(Extracted records)
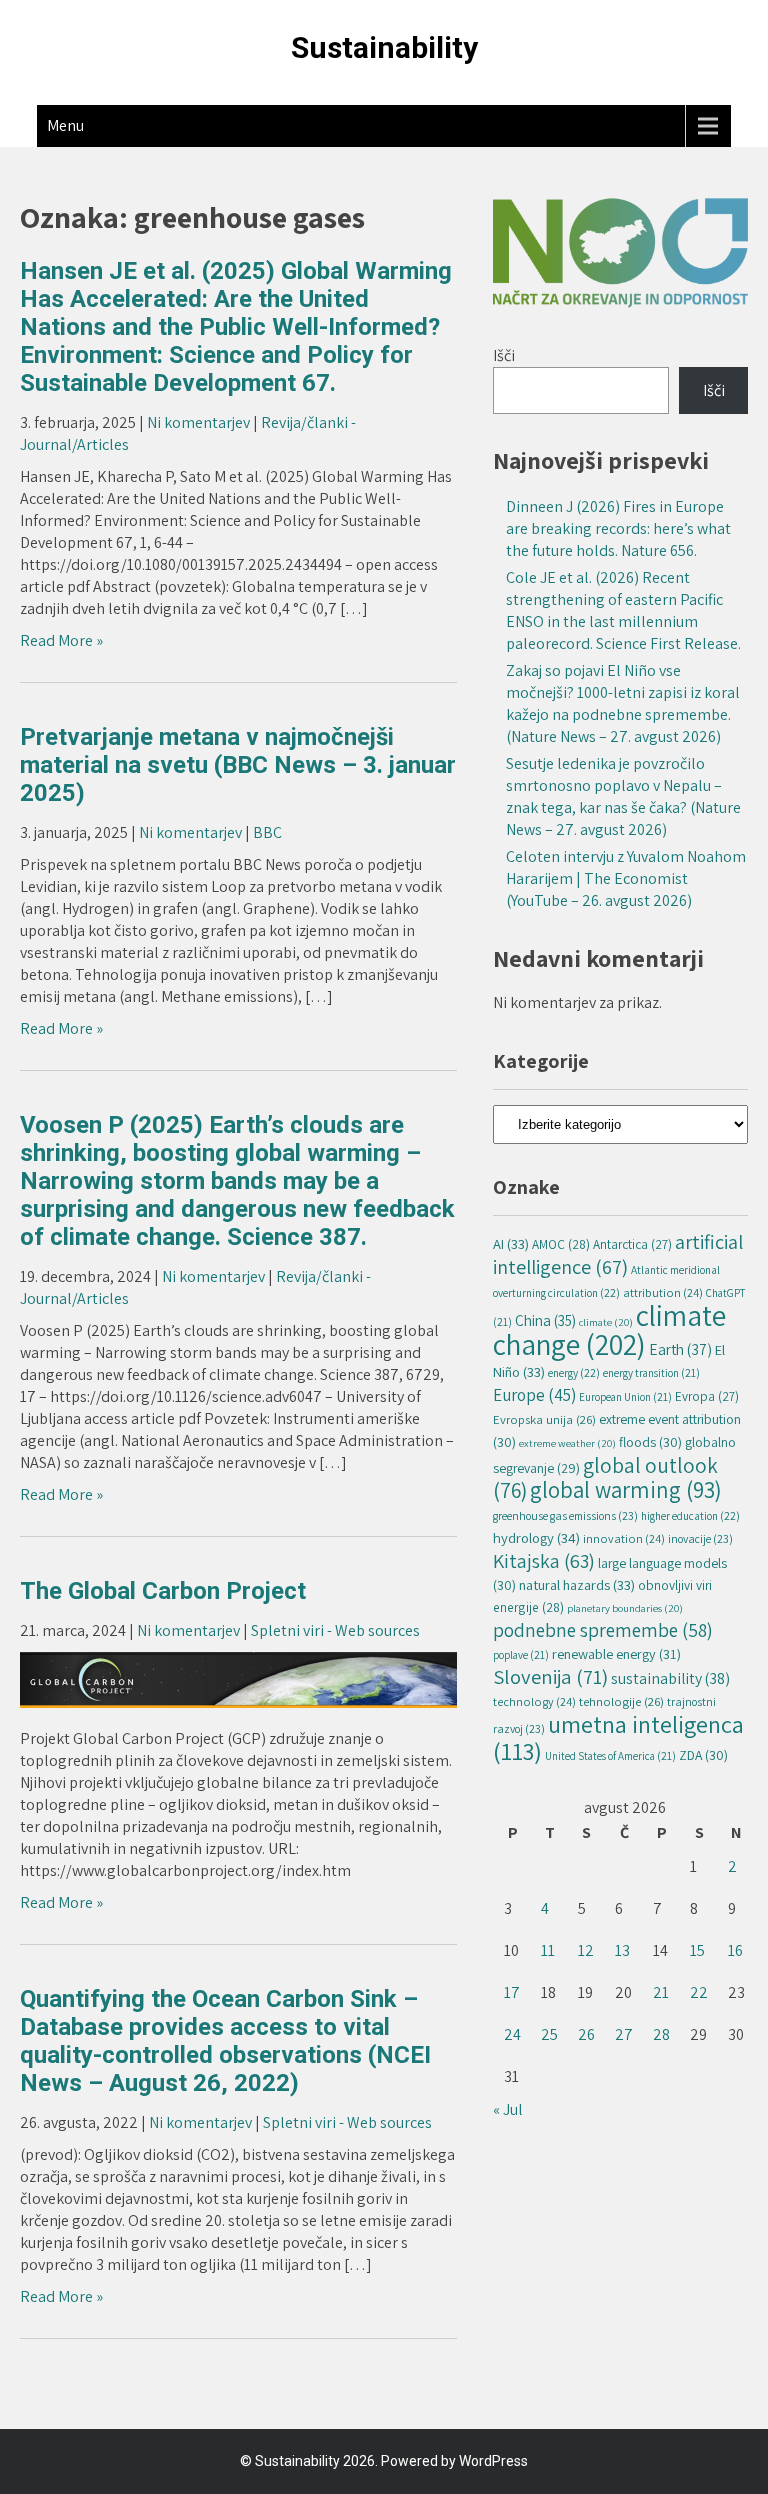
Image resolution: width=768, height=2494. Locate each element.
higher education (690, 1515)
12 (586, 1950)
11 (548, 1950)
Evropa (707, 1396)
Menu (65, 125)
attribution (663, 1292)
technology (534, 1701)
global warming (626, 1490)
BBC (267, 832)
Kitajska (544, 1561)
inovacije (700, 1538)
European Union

WHAT NEEDS TO BE DONE
Write out exactly the lines that run from the one containing "Menu (65, 125)" to the end of the records, both end lines included.

ANSWER AREA
Menu (65, 125)
attribution (663, 1292)
technology (534, 1701)
global warming (626, 1490)
BBC (267, 832)
Kitajska (544, 1561)
inovacije (700, 1538)
European Union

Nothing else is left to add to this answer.